The Championship Course along which the Boat Race is contested

Oxford were strong pre-race favourites; Ladbrokes themselves quoted Oxford at odds of five-to-one on to win. Cambridge won the toss for the first time in seven years and elected to start on the Surrey station. The race started at 1 p.m. under umpire Howard's guidance. Both crews rating equally off the start, Oxford took an early lead and led by nine seconds by the Mile Post, allowing her to move the Dark Blue boat in front of Cambridge. Pushing her crew to outrate Cambridge, Oxford extended their lead to 10 seconds by Hammersmith Bridge, 14 seconds by Chiswick Steps, 18 seconds by Barnes Bridge and 23 seconds by the finishing post. Oxford won their sixth consecutive victory by eight lengths in a time of 18 minutes 11 seconds, the largest margin of victory since the Cambridge won the 1973 race by thirteen lengths, and the largest margin of victory in the 20th century for the Dark Blues.
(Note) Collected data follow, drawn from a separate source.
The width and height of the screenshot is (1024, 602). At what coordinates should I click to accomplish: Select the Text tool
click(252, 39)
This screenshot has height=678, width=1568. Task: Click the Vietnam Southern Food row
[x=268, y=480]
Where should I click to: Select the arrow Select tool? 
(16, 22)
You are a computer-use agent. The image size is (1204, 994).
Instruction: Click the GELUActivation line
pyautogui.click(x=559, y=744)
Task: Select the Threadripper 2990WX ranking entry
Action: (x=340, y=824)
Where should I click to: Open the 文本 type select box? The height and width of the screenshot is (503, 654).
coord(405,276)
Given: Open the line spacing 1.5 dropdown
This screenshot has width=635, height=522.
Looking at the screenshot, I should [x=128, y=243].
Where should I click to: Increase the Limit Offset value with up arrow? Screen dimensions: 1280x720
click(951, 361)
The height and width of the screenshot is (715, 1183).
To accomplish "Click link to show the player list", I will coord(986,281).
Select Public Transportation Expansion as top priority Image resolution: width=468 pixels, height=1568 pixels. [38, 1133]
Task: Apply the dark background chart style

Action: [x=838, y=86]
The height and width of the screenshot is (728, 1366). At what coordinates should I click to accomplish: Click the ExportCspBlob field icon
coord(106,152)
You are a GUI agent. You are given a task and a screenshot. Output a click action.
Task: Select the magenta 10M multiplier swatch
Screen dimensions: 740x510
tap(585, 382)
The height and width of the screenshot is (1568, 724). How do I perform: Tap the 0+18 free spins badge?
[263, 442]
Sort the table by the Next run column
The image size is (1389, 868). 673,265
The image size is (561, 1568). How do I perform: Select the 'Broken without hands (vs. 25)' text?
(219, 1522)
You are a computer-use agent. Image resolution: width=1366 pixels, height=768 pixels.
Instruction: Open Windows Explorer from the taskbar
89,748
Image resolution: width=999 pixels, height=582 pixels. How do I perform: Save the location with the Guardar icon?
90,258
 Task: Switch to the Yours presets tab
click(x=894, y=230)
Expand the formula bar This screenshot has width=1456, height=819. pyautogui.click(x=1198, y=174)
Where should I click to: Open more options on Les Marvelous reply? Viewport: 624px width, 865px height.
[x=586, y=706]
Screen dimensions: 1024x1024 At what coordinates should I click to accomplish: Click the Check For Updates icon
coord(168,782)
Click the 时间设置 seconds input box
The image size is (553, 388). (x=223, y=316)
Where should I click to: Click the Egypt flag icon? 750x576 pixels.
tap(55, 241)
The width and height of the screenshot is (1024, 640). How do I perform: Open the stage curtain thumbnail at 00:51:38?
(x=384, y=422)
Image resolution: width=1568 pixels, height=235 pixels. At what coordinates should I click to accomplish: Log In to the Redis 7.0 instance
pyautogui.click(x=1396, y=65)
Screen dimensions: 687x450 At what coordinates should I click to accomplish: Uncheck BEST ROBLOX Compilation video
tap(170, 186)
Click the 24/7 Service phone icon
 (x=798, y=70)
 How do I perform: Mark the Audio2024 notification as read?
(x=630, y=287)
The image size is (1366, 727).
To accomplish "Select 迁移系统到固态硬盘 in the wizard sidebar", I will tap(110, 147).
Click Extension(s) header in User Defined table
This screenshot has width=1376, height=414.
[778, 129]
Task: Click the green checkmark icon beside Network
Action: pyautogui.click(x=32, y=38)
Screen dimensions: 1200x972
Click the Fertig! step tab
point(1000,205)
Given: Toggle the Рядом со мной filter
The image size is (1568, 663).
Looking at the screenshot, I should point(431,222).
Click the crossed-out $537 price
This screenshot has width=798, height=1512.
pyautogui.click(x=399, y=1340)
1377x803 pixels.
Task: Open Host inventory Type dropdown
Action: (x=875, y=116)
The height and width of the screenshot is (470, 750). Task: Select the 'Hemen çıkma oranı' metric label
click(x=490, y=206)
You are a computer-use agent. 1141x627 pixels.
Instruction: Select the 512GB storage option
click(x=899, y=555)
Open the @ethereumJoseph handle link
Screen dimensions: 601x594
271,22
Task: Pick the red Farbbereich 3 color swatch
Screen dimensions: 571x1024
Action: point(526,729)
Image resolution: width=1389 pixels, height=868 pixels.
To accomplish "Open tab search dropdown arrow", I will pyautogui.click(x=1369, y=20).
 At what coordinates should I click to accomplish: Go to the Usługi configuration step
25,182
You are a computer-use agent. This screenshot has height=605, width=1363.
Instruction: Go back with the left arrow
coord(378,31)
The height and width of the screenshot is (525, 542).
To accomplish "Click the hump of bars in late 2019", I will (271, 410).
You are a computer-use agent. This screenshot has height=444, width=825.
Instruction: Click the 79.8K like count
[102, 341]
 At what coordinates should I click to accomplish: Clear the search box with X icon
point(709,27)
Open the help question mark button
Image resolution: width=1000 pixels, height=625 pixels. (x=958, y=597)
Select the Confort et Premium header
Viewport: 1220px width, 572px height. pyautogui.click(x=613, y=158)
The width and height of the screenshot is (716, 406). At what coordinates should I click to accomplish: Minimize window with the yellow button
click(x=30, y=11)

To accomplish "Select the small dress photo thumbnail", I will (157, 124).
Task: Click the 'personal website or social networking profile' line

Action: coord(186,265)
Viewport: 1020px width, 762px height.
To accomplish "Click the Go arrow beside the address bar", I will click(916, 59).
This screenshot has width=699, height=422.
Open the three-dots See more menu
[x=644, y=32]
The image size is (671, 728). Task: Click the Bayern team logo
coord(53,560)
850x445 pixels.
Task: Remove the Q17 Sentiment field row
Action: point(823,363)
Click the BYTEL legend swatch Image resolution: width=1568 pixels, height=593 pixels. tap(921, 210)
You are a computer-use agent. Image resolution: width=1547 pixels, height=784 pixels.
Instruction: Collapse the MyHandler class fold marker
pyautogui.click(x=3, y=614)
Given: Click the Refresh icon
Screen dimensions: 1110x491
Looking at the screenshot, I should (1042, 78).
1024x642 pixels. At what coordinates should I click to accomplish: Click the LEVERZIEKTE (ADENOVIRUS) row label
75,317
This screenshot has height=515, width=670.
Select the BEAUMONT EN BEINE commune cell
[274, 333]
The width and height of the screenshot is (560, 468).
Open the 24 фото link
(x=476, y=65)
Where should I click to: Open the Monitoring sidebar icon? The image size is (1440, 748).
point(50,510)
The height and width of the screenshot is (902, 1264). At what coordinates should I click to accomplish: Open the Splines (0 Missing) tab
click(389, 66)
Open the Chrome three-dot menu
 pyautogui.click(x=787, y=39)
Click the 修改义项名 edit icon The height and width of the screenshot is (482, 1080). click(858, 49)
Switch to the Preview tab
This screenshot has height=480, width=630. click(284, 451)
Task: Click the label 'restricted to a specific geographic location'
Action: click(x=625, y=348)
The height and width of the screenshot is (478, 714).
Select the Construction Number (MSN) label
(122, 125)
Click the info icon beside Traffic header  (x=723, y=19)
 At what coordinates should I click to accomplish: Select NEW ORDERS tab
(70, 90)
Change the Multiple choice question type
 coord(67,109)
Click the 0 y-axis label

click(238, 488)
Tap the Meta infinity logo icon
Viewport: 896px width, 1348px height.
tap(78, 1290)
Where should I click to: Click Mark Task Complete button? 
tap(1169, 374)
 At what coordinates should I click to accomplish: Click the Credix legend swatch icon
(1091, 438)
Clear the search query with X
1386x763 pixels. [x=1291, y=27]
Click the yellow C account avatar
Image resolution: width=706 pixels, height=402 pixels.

In the reserve race, Isis beat Goldie by five lengths, their second consecutive victory. In the 36th running of the Women's Boat Race, Oxford triumphed, their second consecutive victory.

==Reaction==
Oxford cox Brown avoided the traditional soaking in the Thames. She later commented: "I steered extremely badly, but we still won." Her coach Topolski said "She did a brilliant job." Dodd, writing in The Guardian, described Oxford's victory as "crushing" following their "undramatic and calculated performance". Jim Railton of The Times was impressed: "Without a doubt it is one of the finest crews Oxford have ever produced, arguably the best."